Daten werden elektronisch übermittelt
"Kira" soll für die DRV-Prüfer eine Voranalyse erstellen: Bevor die Prüfer an die Arbeit gehen, soll "Kira" die Unterlagen auf Auffälligkeiten untersuchen. So ermittelt sie ein Ranking und zeigt den Prüferinnen und Prüfern, welche Unternehmen vorrangig geprüft werden sollten und welche Schwerpunkte bei den Prüfungen sinnvoll sind. Die Betriebsprüfer sollen dadurch effizienter arbeiten können. Als Beispiele für Auffälligkeiten nennt die DRV fehlende Nachweise oder ungewöhnlich hohe oder niedrige Beiträge. Das Tool markiert in den Unterlagen, wo die Auffälligkeiten zu finden sind.
Die Daten liegen ohnehin digital vor, da die Unternehmen durch die elektronisch unterstützte Betriebsprüfung (euBP) verpflichtet sind, die notwendigen Daten elektronisch zu übermitteln. Seit dem 1. Januar 2023 müssen die Daten aus einem "systemgeprüften Entgeltabrechnungsprogramm" übermittelt werden. Die elektronische Übermittlung der Daten aus der Finanzbuchhaltung ist vom 1. Januar 2025 an verpflichtend und bis dahin freiwillig. Das ist auch für Selbstständige von Bedeutung, denn hierbei handelt es sich um die eigentliche Buchhaltung, die auch die gestellten Rechnungen umfasst.
Reihenfolge stimmt nicht
Nach eigenen Angaben erhebt die DRV aus Betriebsprüfungen jährlich Nachforderungen "im hohen dreistelligen Millionenbereich". Dies dürfte mehr werden, wenn sie mit der KI mehr Fälle prüft, und diese zugleich umfassender und gezielter. Was bedeutet "Kira" also für Selbstständige, wenn deren Auftraggeber eine Betriebsprüfung haben?
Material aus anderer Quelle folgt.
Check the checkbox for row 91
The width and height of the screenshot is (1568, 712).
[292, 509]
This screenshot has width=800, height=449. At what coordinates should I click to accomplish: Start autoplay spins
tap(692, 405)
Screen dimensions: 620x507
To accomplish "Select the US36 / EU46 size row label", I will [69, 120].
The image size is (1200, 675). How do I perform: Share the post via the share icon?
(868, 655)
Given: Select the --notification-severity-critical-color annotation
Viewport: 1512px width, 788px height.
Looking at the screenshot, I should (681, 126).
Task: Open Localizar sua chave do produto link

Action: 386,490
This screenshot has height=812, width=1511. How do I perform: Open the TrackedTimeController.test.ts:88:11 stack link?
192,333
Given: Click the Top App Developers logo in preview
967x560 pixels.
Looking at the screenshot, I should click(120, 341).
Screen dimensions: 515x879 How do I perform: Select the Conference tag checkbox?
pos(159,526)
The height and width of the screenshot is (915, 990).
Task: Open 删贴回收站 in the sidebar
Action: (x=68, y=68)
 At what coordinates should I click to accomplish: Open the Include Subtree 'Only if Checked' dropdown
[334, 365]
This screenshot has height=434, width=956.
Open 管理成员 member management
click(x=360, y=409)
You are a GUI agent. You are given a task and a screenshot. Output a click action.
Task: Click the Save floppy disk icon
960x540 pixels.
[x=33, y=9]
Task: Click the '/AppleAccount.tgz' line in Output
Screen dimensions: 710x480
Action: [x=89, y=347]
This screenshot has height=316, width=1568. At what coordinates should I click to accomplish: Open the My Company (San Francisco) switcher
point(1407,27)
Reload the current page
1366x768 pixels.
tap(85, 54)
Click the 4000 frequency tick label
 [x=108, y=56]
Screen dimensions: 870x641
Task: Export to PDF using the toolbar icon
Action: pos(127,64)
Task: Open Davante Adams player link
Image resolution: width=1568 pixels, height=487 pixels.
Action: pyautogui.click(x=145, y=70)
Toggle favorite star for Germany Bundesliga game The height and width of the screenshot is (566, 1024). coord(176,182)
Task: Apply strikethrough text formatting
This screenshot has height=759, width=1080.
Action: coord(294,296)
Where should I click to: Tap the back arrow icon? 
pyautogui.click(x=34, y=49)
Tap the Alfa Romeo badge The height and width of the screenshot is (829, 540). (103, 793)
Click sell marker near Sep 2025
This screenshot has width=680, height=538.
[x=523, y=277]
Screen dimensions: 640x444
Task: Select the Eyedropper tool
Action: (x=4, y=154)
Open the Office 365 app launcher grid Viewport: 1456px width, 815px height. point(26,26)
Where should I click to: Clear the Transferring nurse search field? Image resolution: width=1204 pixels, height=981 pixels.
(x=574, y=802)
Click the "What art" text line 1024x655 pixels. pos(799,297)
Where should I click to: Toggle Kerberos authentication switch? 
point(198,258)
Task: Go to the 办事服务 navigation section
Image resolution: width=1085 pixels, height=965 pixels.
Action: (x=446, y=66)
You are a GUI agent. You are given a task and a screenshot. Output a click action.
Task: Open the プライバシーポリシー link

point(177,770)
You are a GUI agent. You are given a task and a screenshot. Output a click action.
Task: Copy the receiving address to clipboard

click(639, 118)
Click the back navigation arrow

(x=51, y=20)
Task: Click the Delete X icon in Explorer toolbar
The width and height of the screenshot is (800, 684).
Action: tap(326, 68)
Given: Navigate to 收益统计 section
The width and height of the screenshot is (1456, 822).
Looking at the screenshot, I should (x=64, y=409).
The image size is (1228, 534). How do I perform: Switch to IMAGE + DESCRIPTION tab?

Grundsätzlich stehen wir als VGSD dem Einsatz von neuen Technologien, auch der KI, aufgeschlossen gegenüber. Die Qualität einer KI hängt immer von den Daten ab, mit denen sie gefüttert wurde. Enthalten diese Daten Vorurteile, arbeitet auch die KI mit diesen Vorurteilen. Auch wenn noch nicht ausreichend Daten vorgelegen haben, kann dies problematisch werden. Wir werden deshalb den Einsatz von KI als mächtiges Tool kritisch beobachten. Unabhängig von den eingesetzten Werkzeugen muss der Gesetzgeber vor allem für Klarheit und Rechtssicherheit sorgen – und genau hieran fehlt es. Aus unserer Sicht stimmt die Reihenfolge nicht: Wir brauchen Rechtssicherheit, damit Auftraggeber (Solo-)Selbstständige nach klaren Kriterien beauftragen können.
Erst wenn diese Voraussetzungen geschaffen sind, kann auch eine KI auf dem Boden klarer Kriterien Daten auswerten. Die DRV sollte dabei jedoch für Transparenz sorgen. Eines verspricht die DRV schon jetzt: Die Betriebsprüfung soll nicht von der KI alleine durchgeführt werden. "Die menschliche Entscheidung ist dabei weiterhin unerlässlich und wertvoll", teilt die DRV mit.